I can't say enough about how much I am enjoying The Scroll. First, someone else besides me is remarking on the odd publications of the CBMW. Then there is a wonderful post about Dorothy Sayers and female stereotyping.

This really speaks to me. In most ways I am a very traditional women for my age, but I happen to find that technology is just as interesting, and considerably less complicated than knitting socks.

I don't do well in many of the tradition 'women's' things. I remember being asked to help with crafts and preparing dinners for different Christian events and programmes. I am not good at these things. I like crafts and dinners, but I am not particularly gifted in these areas. Nobody asks me to do these things any more. One gets a reputation I guess.

I also like knitting but I am not great at it. It is a social thing and I like it and I do it with the kids, but I am not particularly talented at knitting, handcraft design, art, music, gardening, or any of the traditional 'women's' things. How terrible I felt when I was once told that as a women I could contribute to the church by writing hymns. One might just as well tell a man to have a baby.

So when Dorothy Sayers "What is unreasonable and irritating is to assume that all one’s tastes and preferences have to be conditioned by the class to which one belongs," it soothes my soul.

2 comments:

bobbie said...

i too am finding much confirmation there, and here too - thank you!

i can cook, but never with an audience, can't sing, play piano (or write hymns) or am really gifted with tiny children. i am a dead loss to 'the church' if it restricts me to that box.

during my 9 years of infertility (all of which were spent in the brethren church) i had failed at the REAL purpose women were allowed on earth - procreation. those were desperate days indeed.

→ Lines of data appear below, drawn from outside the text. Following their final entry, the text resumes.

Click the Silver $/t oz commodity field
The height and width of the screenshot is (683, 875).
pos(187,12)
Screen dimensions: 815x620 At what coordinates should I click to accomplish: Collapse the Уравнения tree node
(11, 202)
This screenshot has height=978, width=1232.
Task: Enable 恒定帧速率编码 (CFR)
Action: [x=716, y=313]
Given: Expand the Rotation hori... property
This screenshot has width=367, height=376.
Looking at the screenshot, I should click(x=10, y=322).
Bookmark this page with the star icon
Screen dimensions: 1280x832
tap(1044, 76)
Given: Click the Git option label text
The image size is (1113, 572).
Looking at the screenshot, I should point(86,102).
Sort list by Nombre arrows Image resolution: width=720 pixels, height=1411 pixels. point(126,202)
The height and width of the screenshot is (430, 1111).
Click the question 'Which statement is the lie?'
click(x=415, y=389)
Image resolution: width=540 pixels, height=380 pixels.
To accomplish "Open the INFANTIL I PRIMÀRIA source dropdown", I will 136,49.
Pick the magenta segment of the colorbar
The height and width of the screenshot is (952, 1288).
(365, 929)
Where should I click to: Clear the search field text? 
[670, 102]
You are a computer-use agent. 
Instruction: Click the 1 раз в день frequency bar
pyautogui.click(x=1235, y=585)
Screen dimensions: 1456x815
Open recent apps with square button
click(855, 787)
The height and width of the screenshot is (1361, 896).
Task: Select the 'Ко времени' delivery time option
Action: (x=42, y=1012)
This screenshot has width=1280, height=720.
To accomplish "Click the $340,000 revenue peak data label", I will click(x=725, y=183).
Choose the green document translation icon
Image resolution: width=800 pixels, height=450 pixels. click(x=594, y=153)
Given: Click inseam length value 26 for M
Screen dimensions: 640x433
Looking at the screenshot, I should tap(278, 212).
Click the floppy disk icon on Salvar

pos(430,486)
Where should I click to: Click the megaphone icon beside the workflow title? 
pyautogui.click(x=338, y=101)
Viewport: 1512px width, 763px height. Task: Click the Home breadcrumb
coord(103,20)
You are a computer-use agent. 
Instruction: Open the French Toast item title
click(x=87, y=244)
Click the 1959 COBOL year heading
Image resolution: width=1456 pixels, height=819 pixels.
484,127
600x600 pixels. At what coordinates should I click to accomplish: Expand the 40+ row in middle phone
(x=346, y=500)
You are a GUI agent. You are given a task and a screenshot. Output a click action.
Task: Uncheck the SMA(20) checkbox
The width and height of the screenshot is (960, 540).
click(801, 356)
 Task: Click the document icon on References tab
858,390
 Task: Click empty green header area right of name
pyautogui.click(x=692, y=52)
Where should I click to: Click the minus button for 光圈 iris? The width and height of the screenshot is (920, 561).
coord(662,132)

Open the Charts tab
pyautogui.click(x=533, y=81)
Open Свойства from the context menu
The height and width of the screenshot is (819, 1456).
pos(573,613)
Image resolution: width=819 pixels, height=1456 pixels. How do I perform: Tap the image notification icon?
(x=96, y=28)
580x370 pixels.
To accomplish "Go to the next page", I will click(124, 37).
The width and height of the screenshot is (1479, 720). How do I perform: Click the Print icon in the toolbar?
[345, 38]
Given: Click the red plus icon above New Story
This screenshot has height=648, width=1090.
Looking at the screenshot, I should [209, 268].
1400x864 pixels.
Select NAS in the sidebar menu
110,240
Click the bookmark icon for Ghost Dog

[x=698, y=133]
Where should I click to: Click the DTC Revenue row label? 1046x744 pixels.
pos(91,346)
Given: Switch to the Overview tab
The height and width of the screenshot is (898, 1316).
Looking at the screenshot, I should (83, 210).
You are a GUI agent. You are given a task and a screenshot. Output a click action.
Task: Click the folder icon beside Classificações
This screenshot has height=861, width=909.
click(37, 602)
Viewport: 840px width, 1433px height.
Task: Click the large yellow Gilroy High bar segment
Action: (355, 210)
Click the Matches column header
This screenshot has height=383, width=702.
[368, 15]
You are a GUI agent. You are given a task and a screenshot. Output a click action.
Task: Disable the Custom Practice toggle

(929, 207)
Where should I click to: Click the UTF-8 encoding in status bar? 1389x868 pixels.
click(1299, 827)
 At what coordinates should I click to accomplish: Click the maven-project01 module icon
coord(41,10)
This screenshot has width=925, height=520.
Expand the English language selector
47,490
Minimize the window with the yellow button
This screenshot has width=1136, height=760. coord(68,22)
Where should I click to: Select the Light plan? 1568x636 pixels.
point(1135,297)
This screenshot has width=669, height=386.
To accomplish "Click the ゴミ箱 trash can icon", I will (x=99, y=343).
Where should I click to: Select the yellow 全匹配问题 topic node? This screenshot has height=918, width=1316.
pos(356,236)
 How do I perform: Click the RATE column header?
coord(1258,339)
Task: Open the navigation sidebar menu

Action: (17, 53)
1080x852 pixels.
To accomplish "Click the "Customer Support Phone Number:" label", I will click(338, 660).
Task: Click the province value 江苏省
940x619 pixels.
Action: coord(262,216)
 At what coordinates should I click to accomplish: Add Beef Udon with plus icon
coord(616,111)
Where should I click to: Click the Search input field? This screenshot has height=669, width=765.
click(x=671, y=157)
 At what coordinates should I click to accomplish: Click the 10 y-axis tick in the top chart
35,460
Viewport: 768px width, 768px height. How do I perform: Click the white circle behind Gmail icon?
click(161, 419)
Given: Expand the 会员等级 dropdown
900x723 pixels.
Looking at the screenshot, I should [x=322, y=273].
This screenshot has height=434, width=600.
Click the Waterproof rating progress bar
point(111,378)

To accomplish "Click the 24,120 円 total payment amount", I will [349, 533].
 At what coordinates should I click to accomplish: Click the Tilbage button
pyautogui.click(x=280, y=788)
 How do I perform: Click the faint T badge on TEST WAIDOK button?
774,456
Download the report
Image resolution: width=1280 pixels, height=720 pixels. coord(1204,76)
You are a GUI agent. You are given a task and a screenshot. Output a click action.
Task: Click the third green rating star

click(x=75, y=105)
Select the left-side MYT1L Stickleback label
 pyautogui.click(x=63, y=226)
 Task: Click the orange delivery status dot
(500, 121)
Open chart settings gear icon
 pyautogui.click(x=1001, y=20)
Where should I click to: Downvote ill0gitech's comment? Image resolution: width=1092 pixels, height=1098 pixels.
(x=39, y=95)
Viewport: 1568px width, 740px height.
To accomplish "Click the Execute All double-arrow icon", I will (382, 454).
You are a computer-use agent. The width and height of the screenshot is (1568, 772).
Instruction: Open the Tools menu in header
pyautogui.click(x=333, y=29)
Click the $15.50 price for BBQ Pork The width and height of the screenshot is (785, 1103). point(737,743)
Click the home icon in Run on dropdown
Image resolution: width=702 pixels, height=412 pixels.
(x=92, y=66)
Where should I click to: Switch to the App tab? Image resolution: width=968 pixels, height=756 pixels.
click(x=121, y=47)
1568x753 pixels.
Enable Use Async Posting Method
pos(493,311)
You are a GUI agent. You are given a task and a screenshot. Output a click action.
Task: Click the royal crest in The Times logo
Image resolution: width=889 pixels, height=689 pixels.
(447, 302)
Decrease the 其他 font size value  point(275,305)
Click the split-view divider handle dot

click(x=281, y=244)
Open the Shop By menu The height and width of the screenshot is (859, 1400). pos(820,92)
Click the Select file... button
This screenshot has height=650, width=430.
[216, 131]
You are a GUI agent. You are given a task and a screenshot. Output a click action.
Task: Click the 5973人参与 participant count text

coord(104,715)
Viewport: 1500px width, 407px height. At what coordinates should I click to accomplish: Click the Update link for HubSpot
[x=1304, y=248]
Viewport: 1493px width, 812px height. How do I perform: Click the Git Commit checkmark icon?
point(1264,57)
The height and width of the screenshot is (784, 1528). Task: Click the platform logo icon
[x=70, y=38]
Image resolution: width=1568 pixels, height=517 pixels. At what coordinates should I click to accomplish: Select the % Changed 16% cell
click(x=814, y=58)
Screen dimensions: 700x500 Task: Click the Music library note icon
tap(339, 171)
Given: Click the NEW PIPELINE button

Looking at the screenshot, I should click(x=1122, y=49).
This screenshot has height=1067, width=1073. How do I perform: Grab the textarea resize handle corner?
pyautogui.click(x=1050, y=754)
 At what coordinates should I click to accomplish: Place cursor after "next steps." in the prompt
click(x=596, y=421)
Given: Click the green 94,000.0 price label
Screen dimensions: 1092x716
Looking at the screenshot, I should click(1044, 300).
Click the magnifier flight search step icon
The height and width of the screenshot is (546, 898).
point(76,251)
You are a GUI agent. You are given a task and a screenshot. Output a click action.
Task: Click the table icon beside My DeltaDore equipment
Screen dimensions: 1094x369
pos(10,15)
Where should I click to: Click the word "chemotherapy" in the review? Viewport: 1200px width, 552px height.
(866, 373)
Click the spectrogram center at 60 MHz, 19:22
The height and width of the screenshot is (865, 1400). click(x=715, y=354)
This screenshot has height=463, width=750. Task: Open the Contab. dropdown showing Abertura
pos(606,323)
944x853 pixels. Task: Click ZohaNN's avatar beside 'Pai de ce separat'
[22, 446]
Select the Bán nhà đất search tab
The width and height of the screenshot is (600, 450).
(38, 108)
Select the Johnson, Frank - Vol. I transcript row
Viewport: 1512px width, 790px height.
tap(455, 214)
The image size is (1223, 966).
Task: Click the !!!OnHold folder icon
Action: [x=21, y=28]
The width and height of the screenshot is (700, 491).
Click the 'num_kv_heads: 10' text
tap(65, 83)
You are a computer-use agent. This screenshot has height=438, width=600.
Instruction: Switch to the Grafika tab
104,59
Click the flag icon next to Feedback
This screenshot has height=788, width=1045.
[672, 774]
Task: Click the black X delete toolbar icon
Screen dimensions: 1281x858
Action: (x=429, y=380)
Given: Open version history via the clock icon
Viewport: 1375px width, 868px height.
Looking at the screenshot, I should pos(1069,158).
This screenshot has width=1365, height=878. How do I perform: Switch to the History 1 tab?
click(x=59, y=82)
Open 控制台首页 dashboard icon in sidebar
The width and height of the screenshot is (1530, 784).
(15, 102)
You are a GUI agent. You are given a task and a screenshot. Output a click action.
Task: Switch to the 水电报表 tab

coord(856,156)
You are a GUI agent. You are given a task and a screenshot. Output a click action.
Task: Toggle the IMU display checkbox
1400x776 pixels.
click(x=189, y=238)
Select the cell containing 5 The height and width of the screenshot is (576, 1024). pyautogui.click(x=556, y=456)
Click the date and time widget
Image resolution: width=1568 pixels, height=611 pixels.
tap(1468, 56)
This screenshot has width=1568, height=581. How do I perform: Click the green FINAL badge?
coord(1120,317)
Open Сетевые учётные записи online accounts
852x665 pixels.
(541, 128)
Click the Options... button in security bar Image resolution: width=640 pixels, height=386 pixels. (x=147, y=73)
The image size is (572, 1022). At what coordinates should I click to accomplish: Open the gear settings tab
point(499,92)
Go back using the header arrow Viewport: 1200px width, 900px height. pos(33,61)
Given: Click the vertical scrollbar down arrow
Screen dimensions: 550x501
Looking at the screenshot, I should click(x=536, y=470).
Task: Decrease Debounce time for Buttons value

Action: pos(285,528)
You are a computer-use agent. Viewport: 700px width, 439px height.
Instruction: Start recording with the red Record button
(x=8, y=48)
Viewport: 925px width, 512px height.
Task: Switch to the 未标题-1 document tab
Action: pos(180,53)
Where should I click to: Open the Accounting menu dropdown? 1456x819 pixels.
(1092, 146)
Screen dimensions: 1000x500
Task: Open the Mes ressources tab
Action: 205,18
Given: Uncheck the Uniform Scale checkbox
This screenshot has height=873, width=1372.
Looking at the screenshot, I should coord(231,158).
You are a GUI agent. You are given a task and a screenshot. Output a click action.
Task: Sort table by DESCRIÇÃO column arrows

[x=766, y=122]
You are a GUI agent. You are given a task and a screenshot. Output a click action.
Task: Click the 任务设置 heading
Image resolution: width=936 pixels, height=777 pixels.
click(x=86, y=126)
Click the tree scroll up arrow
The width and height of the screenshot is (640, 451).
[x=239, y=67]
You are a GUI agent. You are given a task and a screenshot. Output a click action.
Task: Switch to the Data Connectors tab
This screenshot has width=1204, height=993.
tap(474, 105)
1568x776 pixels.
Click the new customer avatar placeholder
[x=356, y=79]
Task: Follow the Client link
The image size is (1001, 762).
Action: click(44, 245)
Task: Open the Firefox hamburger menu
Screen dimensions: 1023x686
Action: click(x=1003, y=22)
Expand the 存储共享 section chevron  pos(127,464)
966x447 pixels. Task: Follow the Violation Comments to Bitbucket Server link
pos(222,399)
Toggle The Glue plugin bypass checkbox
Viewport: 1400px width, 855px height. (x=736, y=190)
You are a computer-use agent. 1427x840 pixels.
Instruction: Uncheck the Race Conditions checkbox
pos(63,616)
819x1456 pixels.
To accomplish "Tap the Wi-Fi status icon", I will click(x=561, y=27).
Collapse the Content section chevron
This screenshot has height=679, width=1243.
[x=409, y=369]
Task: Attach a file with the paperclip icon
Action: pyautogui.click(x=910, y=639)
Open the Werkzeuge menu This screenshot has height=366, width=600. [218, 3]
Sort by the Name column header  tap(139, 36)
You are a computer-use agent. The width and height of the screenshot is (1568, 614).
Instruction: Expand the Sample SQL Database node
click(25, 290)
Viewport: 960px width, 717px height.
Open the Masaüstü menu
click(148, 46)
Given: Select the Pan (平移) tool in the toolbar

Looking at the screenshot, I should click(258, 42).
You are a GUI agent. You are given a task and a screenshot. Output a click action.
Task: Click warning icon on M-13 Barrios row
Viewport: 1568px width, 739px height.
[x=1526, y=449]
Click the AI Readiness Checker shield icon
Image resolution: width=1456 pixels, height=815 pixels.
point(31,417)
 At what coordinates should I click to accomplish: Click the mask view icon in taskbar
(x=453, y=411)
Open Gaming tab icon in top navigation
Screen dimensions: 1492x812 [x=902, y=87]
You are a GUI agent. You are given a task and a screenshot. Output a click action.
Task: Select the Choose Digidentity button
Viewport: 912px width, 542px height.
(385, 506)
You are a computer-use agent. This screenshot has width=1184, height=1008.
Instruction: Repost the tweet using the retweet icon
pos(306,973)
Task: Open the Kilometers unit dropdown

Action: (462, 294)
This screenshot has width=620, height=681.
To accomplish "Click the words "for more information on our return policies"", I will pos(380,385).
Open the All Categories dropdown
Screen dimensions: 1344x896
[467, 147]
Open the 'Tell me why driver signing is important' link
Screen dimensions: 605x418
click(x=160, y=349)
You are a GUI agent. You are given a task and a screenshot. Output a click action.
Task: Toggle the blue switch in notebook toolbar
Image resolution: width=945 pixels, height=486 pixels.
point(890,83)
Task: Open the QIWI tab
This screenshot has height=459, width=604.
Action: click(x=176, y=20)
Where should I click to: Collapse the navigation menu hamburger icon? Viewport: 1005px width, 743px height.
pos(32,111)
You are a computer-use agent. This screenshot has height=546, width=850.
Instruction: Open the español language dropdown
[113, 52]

it's wonderful to be allowed to be a person now - so freeing. i too LOVE dorothy sayers, she is a light to me as she walked against the grain of the world she faced so many decades ago - what a pioneer she was.

Suzanne McCarthy said...

Mindy and Brandon WIthrow have some good writing that addresses this. They have had a similar experience.

Read this post carefully.

I find the stereotyping of the complementarian teaching to be very cruel.